Die Ernüchterung folgte auf dem Fuße. Um auf Wasserlinie zu kommen, d.h. bis zum Wasserpass und nicht darüber, durfte das ganze Boot nur ca. 2600 g. wiegen. Allein der nackte Rumpf hat ein Gewicht von 600 g. Außerdem passten die Motoren vom Durchmesser her nicht in den Rumpf.

Also stellten Thomas und ich einige Überlegungen an, durchforsteten das Internet und landeten schließlich bei unseren Kollegen der fliegenden Zunft. Brushless Motoren war das Zauberwort. Kompakt, leicht und kraftvoll.

 

Aber wieso, es sind doch auch nur Elektromotoren?

 

Also wurden Fliegerzeitschriften gekauft und Informationen über diese Motorenart gesammelt.

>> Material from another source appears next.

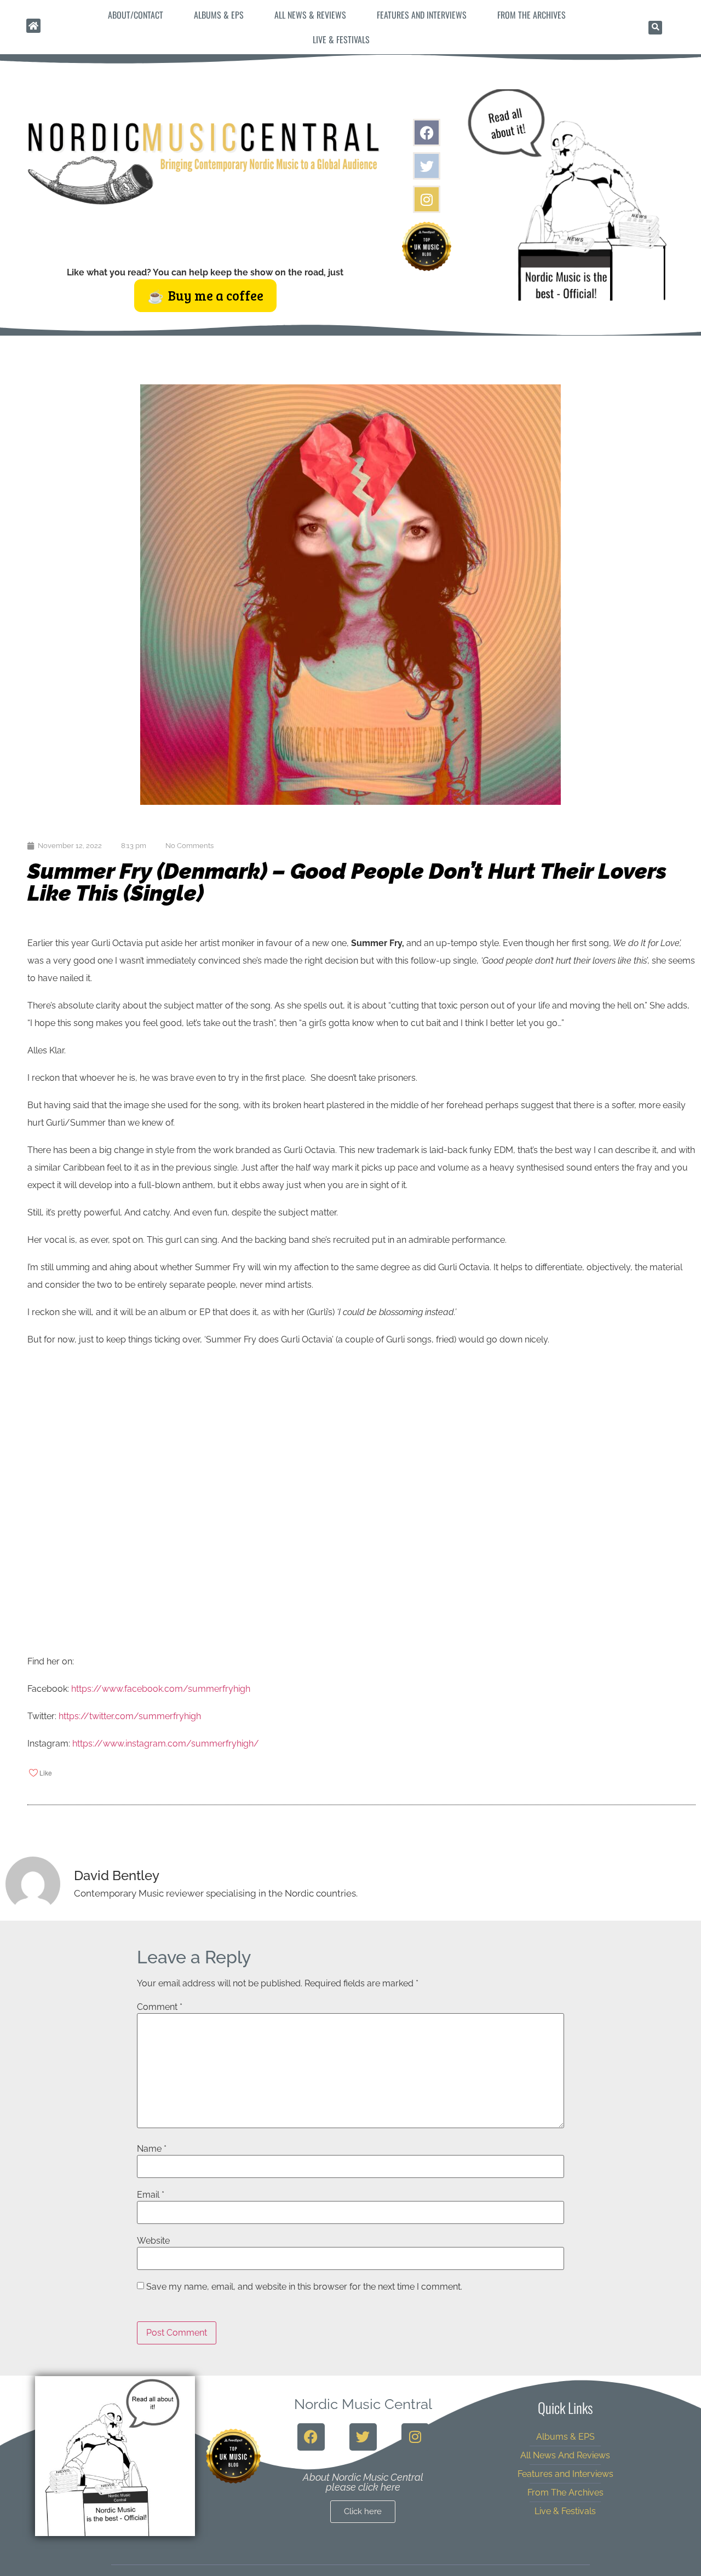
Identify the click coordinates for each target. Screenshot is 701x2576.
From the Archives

Das Ergebnis: unterschiedliche Wirkungsweise und hochwertigere Materialien.

 

Der Gleichstrommotor:

Ungleichnamige Pole zweier Magnete ziehen sich an, gleichnamige stoßen sich ab. Lagert man einen Elektromagneten drehbar in dem Magnetfeld eines Permanentmagneten, kann sich der Elektromagnet je nach Polung des von ihm erzeugten eigenen Magnetfelds in der einen oder anderen Richtung drehen. Dies geht jedoch maximal so weit, bis die Spule im Magnetfeld des Permanentmagneten ausgerichtet ist. Um eine volle Drehung zu erreichen, muss man in dieser Stellung das Magnetfeld des Elektromagneten umpolen. Das erreicht man, indem man den Stromfluß in der Spule umkehrt. Dazu ist auf derselben Achse der sogenannte Kollektor montiert. Dies ist ein Schleifring, der die Ankerspule mit Strom versorgt. Der Schleifring ist in 2 Teile isoliert. Durch fest angebrachte Schleifkontakte, die sogenannten Kohlebürsten, wird die Versorgungsspannung übertragen. Gleichzeitig wechselt dadurch die Stromrichtung in der Ankerspule je nach Winkelstellung des Kollektors ihre Richtung.

 

Der Brushless Motor:

Dieser nutzt das gleiche Grundprinzip. Nur drehen sich in diesem Fall die Magneten (Anker). Entweder innen oder außen herum laufend (Inrunner oder Outrunner). Diese Magnete sind extrem kräftige Neodym- Magnete. Diese sind nicht mit herkömmlichen Magneten zu vergleichen. Ein Neodym-Magnet mit z.B. einem Durchmesser von 45mm und

einer Dicke von 15 mm kann eine Last von 100 Kg senkrecht nach oben heben. Eingebaut in Brushless-Motoren bewirken

sie eine ungeahnte Leistungssteigerung.

Im Motor befinden sich mindestens 3 kreisförmig angeordnete Spulen welche um 120 Grad verschoben sind. Da diese sich nicht mehr drehen müssen benötigt diese Motorenbauart keine Bürsten mehr um den Strom zu übertragen. Also sind sie

„Bürstenlos“. In Englisch “Brushless“.

Und jetzt kommt es: Der Regler bestromt nach und nach diese Spulen. Der Anker folgt nun rotierend dem entstehenden Magnetfeld. Deshalb hat ein Brushless Motor 3 Anschlüsse.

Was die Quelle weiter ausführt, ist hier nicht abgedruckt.